Lastly, I also wanted a LoRA that knew what an actual jockstrap garment is, not just how it looks on a dude, instead of having to resort to a complicated workflow just to get one within an image by itself.
So this one is trained not only improves on the variety and quality of generating guys wearing jockstraps in various angles , or used to inpaint, it can conceptually create concepts related to them.
You can mix-and-match - it's not 100% but it shouldn't take many generations to get generally there.
You can prompt with things like vantage point, color, actions or just the garment itself. The model gallery shows examples of the outputs and prompts used to create them to give you an idea.
things like:
[pov] [color] [smelling / sniffing] [on floor, face, holding, stretching] [peek] [no humans, display] etc.. you can combine them in various ways but the more complex the more patience will be required before you get what you want with a generation cycle.
SDXL version 6: Is generally good for full image generation or inpainting. Prior versions are generally better for inpainting.
Pony version: Suitable for full image generation or inpainting.
RE: Pony + Inpainting:
I found that Pony is generally more difficult to inpaint out of the box, but the right checkpoint, sampling, scheduler and LoRA it can be done without much of a mess.

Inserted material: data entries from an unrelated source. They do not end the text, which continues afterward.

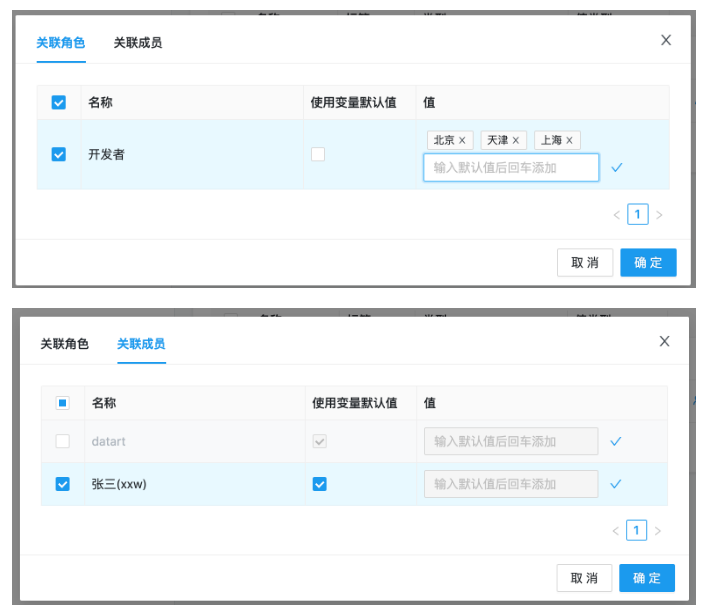Click the confirm checkmark in datart row
Image resolution: width=706 pixels, height=612 pixels.
tap(616, 441)
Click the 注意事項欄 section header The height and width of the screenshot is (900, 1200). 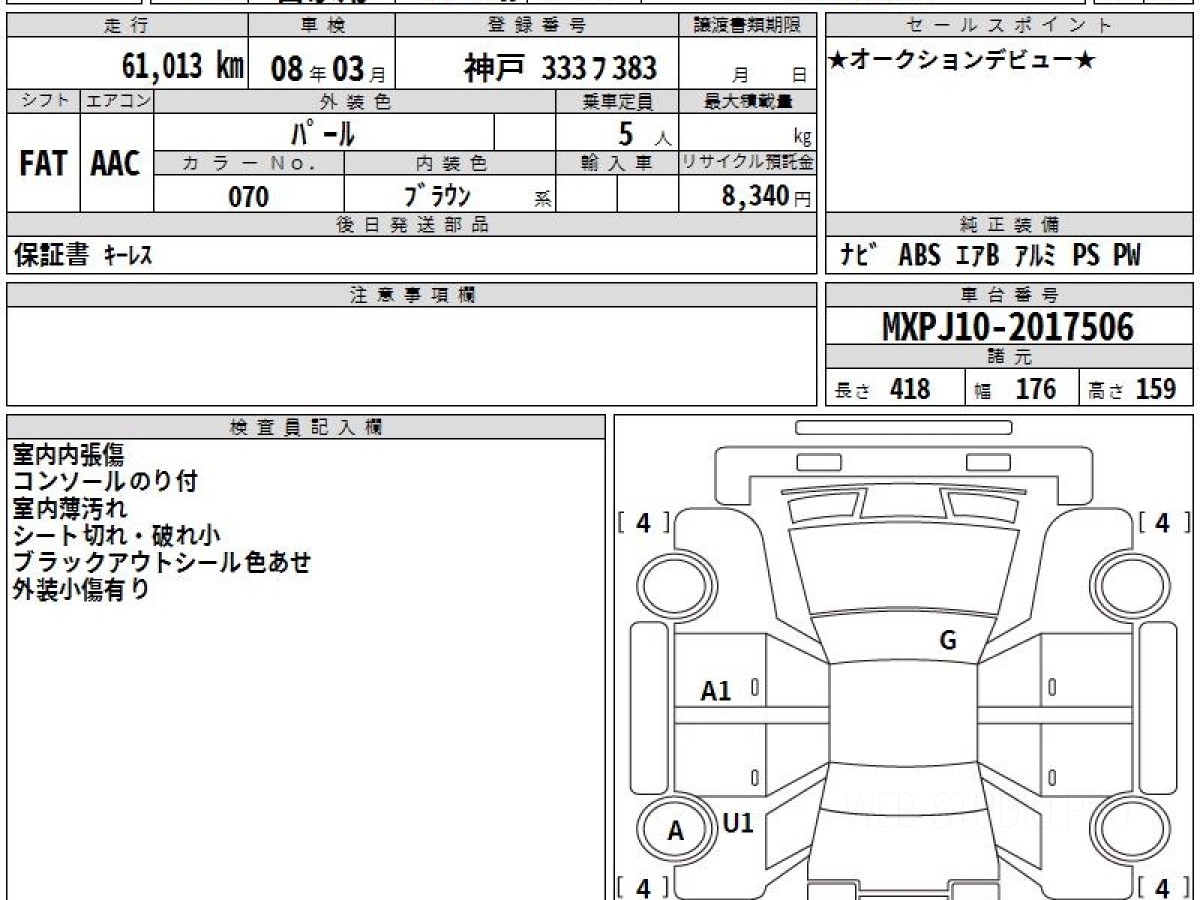pyautogui.click(x=412, y=295)
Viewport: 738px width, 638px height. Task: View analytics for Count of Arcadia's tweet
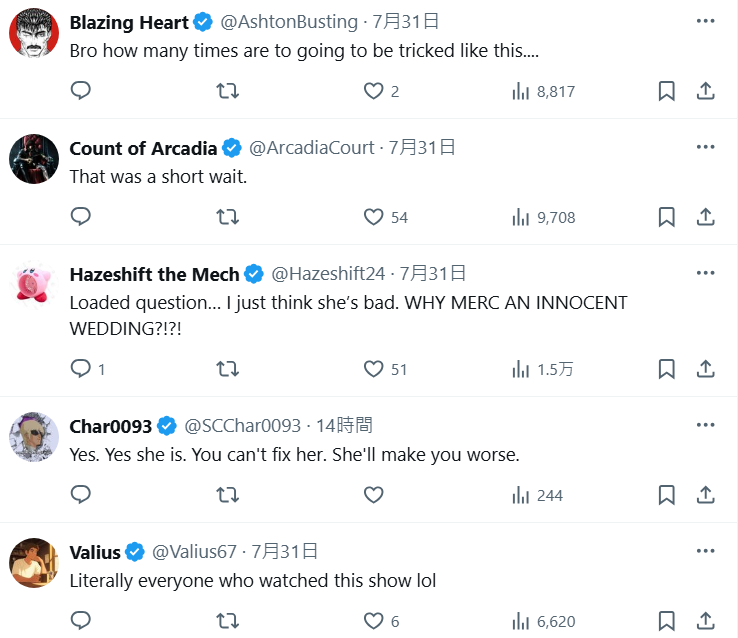[543, 217]
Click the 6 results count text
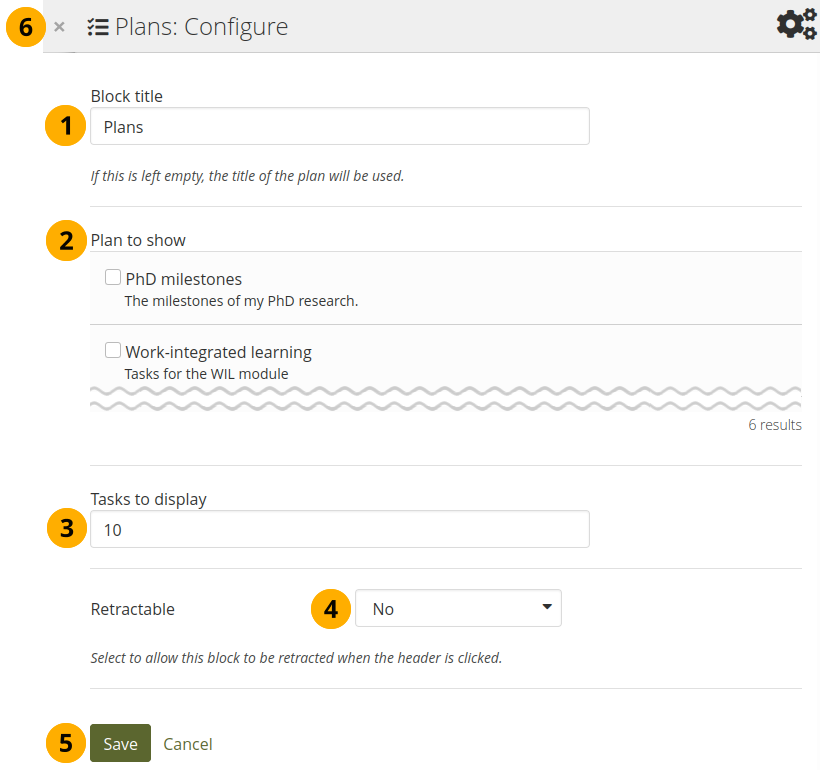This screenshot has width=820, height=770. tap(774, 425)
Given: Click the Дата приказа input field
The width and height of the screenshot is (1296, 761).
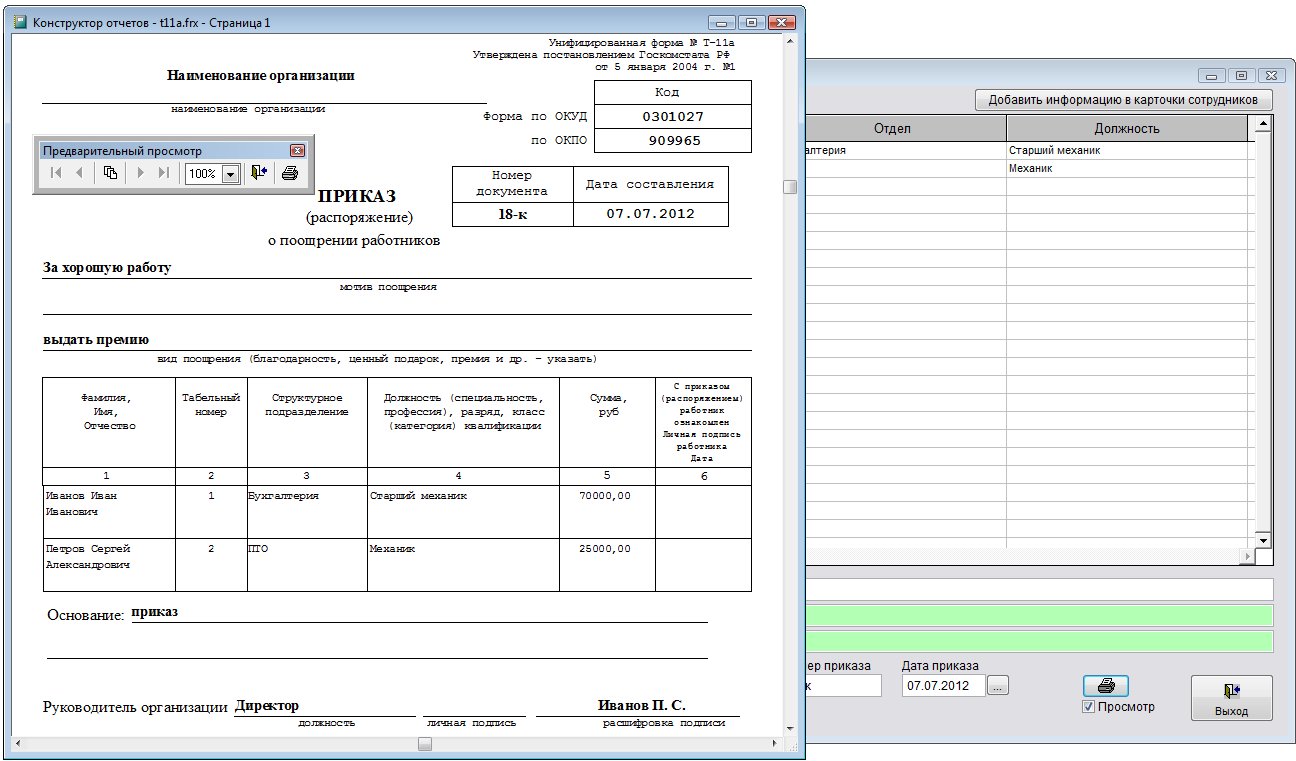Looking at the screenshot, I should coord(942,686).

I've been using Virile Stallion with fairly consistent results using either Euler A or DDIM with Karras using Fooocus and Krita. With A1111/ReActor I just use basically the defaults Inpaint Anything extension, or adjust sampling, schedule and checkpoint values using regular Img2img inpaint methods.
v1.2
My first published LoRA - should be versatile enough for varied poses
Trigger is jockstrap and you can specify varied colors - helps if you specify jockstrap front or back if you want to focus on a side
black jockstrap, white jockstrap, purple jockstrap front, etc.
jockstrap thong, jockstrap underwear, bulging jockstrap etc.
Used a cured dataset from previous Pony/SDXL versions, approx 800 images varied jockstrap styles, poses while worn, angles, etc. with updated Alpha 2 captioning.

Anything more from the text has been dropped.